Shifting fortunes of mobile phones

Shifting fortunes of mobile phones

Computing devices are supplanting the handset.  The reason is simple. Handsets are quickly becoming all about instant messaging, Web access and applications that let you do nifty things like find a free parking space. Voice is becoming an afterthought, a trend that favours the Silicon Valley crowd.

The stock market has already figured this out. Motorola and Nokia have lost $25 billion and $24 billion, respectively, in market capitalisation since Apple’s iPhone was unveiled at the start of 2007. That, and much more, has migrated to Apple’s market value, which has increased by nearly $150 billion over the same period. The iPhone accounts for most of the gain.

The gadget’s sales now account for a 40 per cent share of revenue at Apple, led by Steven P Jobs. Research In Motion (RIM), the Canadian company whose BlackBerry devices have a particular facility with e-mail, is another winner, albeit a smaller one. It has added $11 billion of value.

So what’s wrong with the old guard? Nokia and Motorola were excellent at making basic wireless telephones. Unfortunately, their software tended to be clunky, impeding the transition to high-end devices. That’s a big part of the problem, but there are other factors.

First, cellphone operators subsidise advanced handsets that require customers to sign up for expensive data plans. The resulting low upfront cost makes iPhones and BlackBerrys appear almost as affordable to consumers as basic phones, so they naturally go for more bells and whistles. Second, competition is fierce at the high end of the market, keeping consumers interested. Hewlett-Packard, for example, has recently bet on getting back into the handset game with its purchase of Palm.
And third, basic phones have become cheap and commoditized. The market for simple phones could shrink to $37 billion in 2011 from last year’s $65 billion, according to the German bank WestLB. In contrast, sales of smart phones could be worth $70 billion in 2011, the bank reckons.

While this rising tide may lift most boats, investors in the older handset companies still have reason to worry. Nokia captured nearly half of all money spent on smartphones at the beginning of 2008. It now takes less than 30 percent, according to research from Royal Bank of Scotland. Sure, the pie is growing, but it’s alarming for Nokia’s owners that Apple’s share has grown to about a third from close to zero.
Nokia and Motorola are taking different tacks to catch up. Nokia, based in Espoo, Finland, is bundling services — such as e-mail, navigation and free music in some markets — into phones and introducing an improved operating system this year.
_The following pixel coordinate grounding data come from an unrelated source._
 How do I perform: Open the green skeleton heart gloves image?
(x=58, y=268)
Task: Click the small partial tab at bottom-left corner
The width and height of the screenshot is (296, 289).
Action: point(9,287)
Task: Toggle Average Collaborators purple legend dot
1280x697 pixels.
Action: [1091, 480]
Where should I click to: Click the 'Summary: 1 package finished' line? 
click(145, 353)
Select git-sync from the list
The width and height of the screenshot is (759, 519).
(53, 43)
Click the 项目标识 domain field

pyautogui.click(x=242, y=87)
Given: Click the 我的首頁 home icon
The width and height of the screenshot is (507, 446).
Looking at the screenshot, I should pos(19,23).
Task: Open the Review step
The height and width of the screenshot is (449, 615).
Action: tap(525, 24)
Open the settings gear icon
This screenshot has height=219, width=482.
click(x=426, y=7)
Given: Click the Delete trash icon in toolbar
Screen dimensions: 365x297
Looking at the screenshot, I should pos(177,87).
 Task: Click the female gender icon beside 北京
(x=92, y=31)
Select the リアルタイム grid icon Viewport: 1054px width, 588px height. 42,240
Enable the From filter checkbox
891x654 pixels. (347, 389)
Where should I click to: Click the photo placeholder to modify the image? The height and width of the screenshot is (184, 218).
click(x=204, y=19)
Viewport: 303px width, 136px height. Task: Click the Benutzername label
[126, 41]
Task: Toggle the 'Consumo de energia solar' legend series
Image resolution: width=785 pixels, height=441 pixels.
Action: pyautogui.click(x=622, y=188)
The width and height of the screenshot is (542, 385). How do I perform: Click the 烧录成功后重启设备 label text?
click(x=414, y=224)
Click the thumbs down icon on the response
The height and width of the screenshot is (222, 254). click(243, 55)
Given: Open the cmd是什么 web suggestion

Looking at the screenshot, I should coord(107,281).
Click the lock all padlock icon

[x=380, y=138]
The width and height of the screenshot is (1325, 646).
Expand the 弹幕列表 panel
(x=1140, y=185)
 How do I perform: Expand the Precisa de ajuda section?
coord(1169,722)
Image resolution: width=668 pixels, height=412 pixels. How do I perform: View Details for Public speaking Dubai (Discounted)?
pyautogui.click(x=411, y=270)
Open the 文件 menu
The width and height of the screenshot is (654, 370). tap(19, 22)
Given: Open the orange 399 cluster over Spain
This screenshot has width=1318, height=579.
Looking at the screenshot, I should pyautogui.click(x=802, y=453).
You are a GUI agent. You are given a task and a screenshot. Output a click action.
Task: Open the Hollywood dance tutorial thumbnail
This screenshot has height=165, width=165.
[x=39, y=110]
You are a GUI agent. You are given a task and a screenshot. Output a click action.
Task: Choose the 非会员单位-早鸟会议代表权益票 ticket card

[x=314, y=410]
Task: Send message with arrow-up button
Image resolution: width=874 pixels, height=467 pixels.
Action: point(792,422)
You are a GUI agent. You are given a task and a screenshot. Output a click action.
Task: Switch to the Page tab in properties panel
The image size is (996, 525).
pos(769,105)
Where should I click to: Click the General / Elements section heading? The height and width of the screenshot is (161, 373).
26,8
It’s also aggressively taking on Apple in court, claiming the iPhone and iPad infringe Nokia patents.

Motorola’s response has been to ramp up production of phones that use Google’s Android operating system. It sold 2.3 million of the expensive handsets in the first quarter alone. That’s far fewer devices than Apple, but it does mean Motorola, based in Schaumburg, Ill., is finally regaining its innovative spirit.  The danger is that Apple’s current lead in high-end devices will be difficult to overcome because it is self-reinforcing.  Nokia’s status could erode quickly if consumers perceive its software to be second-rate. The once dominant Sony Walkman franchise, after all, was crushed when Apple introduced the iPod.  Motorola faces a different danger. While the Android platform is increasingly popular, the handset maker could eventually become one of many producers of relatively standardised, low-margin devices running the system – leaving Google to skim off most of the advertising revenue cream. The old guard still has a chance to halt the phone industry’s shift to Silicon Valley. But it’s getting late in the game.